Work task » Identify all lines of the data containing the string "width" and copy them.

Provided data »
□ □ □

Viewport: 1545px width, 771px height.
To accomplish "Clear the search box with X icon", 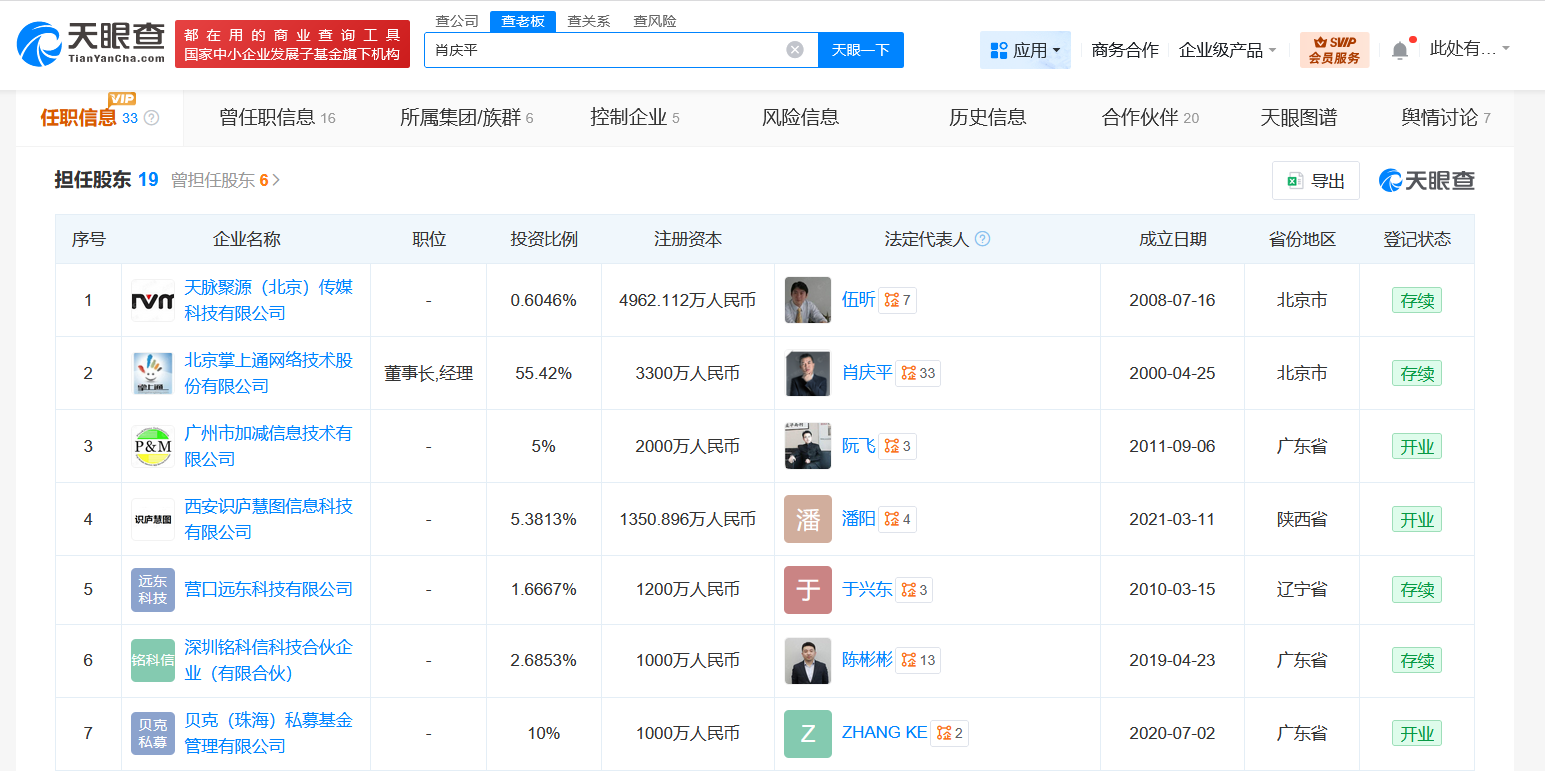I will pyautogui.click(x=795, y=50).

□ □ □

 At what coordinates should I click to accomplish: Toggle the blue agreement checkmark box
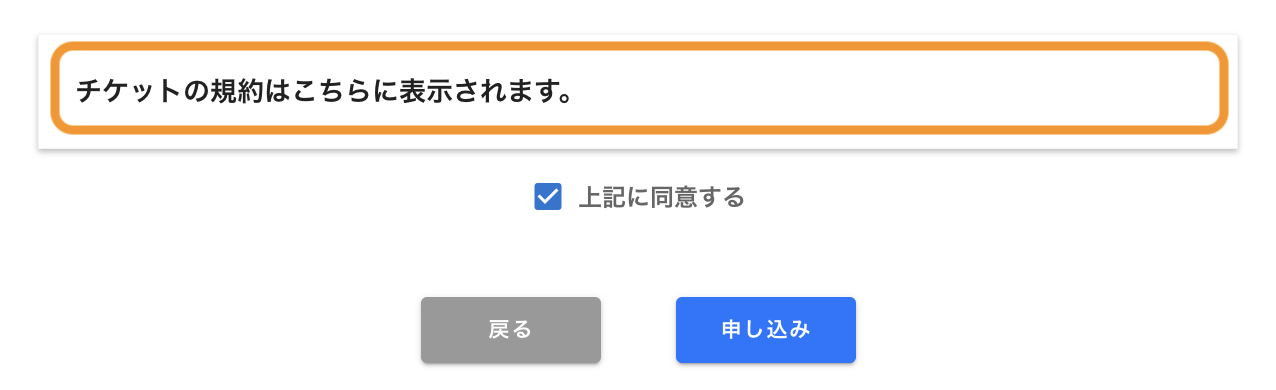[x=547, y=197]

□ □ □

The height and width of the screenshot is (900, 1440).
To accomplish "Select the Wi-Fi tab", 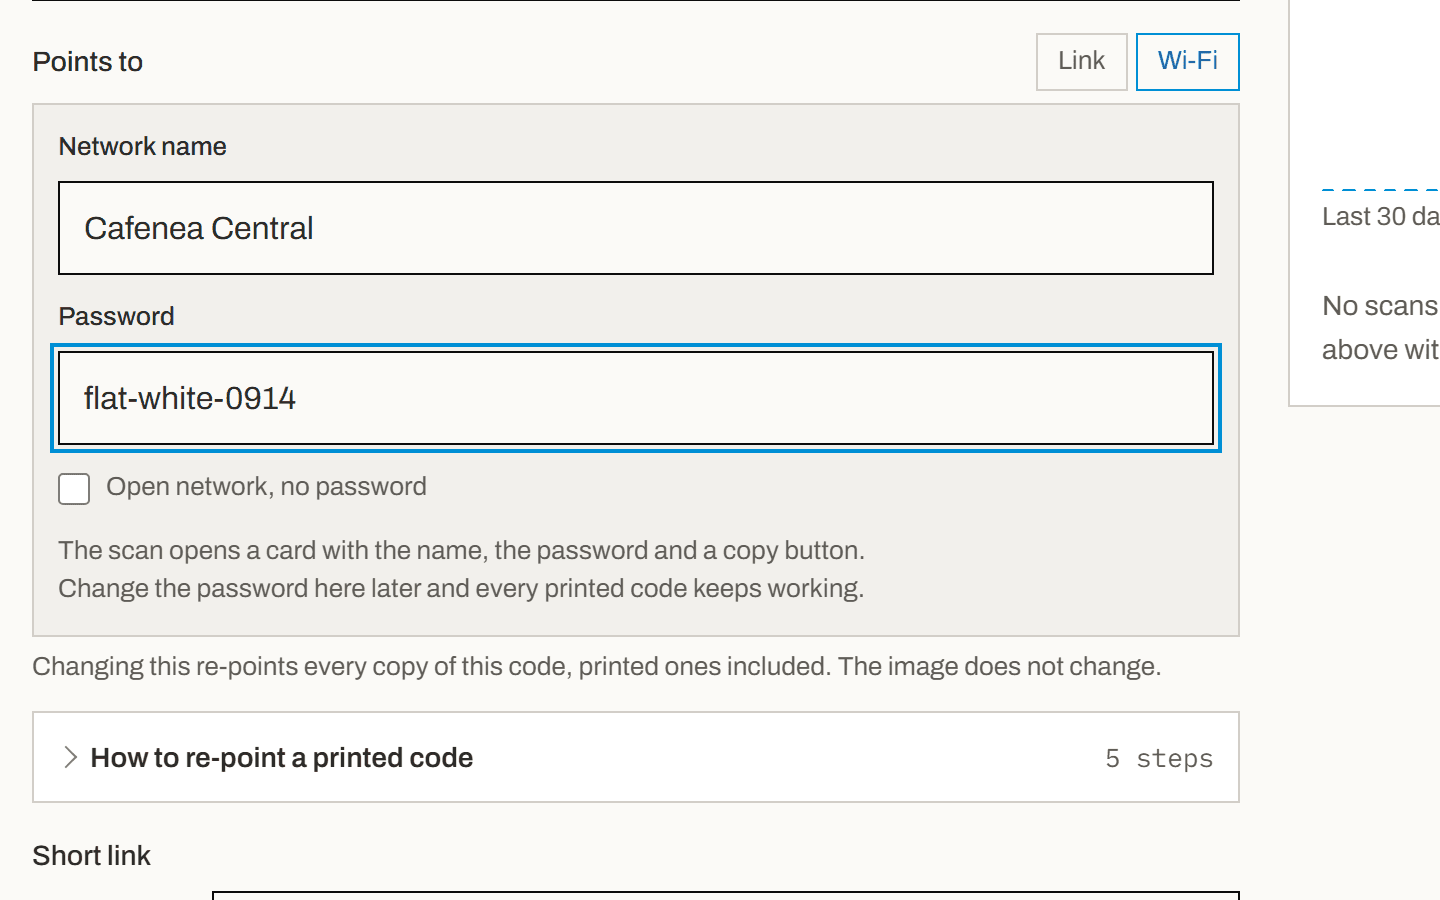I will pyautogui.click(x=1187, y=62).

□ □ □

Result for this exercise »
Viewport: 1545px width, 771px height.
The height and width of the screenshot is (900, 1440).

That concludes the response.